**Exercise materials:**
◆ ◆ ◆ ◆

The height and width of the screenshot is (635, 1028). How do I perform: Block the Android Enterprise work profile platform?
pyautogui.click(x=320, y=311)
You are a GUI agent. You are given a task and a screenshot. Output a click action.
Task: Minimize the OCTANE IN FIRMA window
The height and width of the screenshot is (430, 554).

◆ ◆ ◆ ◆

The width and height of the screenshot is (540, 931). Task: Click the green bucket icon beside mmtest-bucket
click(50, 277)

◆ ◆ ◆ ◆

Please give back exactly the lines of this listing beginning at the line with "The height and width of the screenshot is (635, 1028)." and ending with the line with "The height and width of the screenshot is (430, 554).", both included, and nothing else.

**Response to this task:**
The height and width of the screenshot is (635, 1028). How do I perform: Block the Android Enterprise work profile platform?
pyautogui.click(x=320, y=311)
You are a GUI agent. You are given a task and a screenshot. Output a click action.
Task: Minimize the OCTANE IN FIRMA window
The height and width of the screenshot is (430, 554).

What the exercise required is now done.